I'm really the last one who should be giving you any advice on playing this song becuase I know for a fact I would have serious problems pulling this song off myself.


----------



## Chris (Dec 19, 2005)

I dig the shit out of it.


----------



## Shawn (Dec 19, 2005)

Awesome job, Brian. Great tune to cover overall. I like the tone your getting out of that nice S too.


----------



## Leon (Dec 19, 2005)

shit, that's better than i can play it!

stick to it, and you'll have that sucker down to a T in no time


----------



## BCrowell (Dec 19, 2005)

Ken Burtch said:


> Hell, even Satch doesn't play it exactly as it is on record.



I never learned to play it via the ALBUM, as I only had the tab for the LIVE Version (off Time Machine). So if anything, you have to compare it to that. There are SEVERAL differences between the two from what I recal. Nothing MAJOR though, as Satch replicates his stuff damn close live.

Ken, I had a feeling it'd be about those sections!  I will concentrate on those areas! Many times I get nervous and tend to rush through things. I've worked on that 1:45 section allot, and I totally blew it. I just gotta learn to be calm. 

I'm really not a purist during, what I consider, rampid sequences of runs, etc. I feel doing a whole song EXACTLY like the original is a bit of a cop. Honorable to be true to original, but it always feels wrong to me somehow. When you listen to the greats covering a tune, their are usually close to the original, while throwing a bit of themselves in as well. While I try and get the overal phrasing, & MOST IMPORTANTLY FEEL right, I don't go out to COPY another. I'll never be like Satch, no matter how hard I try. No one get's famous for sounding or playing exactly like another.

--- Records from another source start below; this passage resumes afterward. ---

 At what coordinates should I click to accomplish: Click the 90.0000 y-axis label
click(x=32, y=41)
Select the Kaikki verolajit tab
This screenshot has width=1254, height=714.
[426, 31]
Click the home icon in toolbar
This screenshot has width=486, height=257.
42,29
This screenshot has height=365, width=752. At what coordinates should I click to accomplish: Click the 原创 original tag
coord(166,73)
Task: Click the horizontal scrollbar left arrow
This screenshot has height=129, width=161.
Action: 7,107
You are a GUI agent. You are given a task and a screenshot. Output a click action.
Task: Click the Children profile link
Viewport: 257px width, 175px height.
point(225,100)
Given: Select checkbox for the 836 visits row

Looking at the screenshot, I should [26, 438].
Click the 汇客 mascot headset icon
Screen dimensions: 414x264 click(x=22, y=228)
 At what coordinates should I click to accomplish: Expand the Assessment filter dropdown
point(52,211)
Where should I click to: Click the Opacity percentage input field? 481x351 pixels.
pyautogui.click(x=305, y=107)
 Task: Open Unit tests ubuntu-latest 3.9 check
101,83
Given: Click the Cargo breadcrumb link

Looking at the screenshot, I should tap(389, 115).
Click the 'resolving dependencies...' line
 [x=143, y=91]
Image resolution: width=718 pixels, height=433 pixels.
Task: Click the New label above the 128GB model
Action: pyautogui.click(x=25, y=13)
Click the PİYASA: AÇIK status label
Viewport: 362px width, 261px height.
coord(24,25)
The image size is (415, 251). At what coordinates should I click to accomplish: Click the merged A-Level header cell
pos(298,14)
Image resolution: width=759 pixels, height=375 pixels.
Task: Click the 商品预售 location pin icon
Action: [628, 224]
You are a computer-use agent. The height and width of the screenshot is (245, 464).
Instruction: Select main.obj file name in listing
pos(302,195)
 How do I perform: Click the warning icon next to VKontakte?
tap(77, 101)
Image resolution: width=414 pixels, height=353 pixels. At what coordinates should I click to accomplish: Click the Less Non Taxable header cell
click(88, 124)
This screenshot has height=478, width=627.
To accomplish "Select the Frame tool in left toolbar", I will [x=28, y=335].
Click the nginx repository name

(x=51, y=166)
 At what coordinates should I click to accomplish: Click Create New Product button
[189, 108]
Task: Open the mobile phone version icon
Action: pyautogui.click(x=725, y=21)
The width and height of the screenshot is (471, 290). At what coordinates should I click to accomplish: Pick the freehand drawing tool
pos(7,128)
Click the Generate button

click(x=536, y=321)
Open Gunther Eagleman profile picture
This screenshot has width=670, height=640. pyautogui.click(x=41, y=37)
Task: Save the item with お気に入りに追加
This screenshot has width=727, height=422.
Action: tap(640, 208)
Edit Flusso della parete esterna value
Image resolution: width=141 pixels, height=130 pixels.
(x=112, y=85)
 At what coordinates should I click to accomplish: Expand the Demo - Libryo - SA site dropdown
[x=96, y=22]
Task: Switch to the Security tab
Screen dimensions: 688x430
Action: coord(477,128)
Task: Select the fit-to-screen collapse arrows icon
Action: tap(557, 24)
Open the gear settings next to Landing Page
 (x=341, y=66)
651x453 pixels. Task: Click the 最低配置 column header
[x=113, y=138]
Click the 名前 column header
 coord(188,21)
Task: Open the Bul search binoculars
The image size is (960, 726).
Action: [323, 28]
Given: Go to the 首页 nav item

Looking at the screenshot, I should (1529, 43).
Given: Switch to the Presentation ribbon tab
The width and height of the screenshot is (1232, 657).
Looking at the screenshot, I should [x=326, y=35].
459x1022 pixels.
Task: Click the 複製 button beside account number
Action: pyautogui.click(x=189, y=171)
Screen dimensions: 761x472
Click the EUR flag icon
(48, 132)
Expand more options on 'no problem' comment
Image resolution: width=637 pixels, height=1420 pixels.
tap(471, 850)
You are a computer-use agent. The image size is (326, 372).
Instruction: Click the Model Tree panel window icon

Pete (YYZ), hey man...I KNOW you could play this better than I!! Try it and you'll see!!!

Shawn - Yeah that SA160 is THE guitar I use for Satch. The piss poor recording doesn't do the sound justice. Usually I use the neck for the opening melody, then switch to bridge. To minimize errors though, I left it on the one setting.

I'll get to work on those areas...Maybe in another month I'll redo the video and ya'll can flame on the progress


----------



## Chris D (Dec 19, 2005)

That was really cool, you did capture the feel of it very well.

I know what you mean about the rapid runs. A certain amount of "played freely" style timing is what gives it the character.
If you really pick out the way different guitarists play fast runs ( ie with one of those "slow it way down" tools ) you can hear that the timing can be quite "out" but this makes it sound better somehow.
Really exact stuff just sounds like a sequencer, like how some really accomplished shredders just sound like a machine...(imo)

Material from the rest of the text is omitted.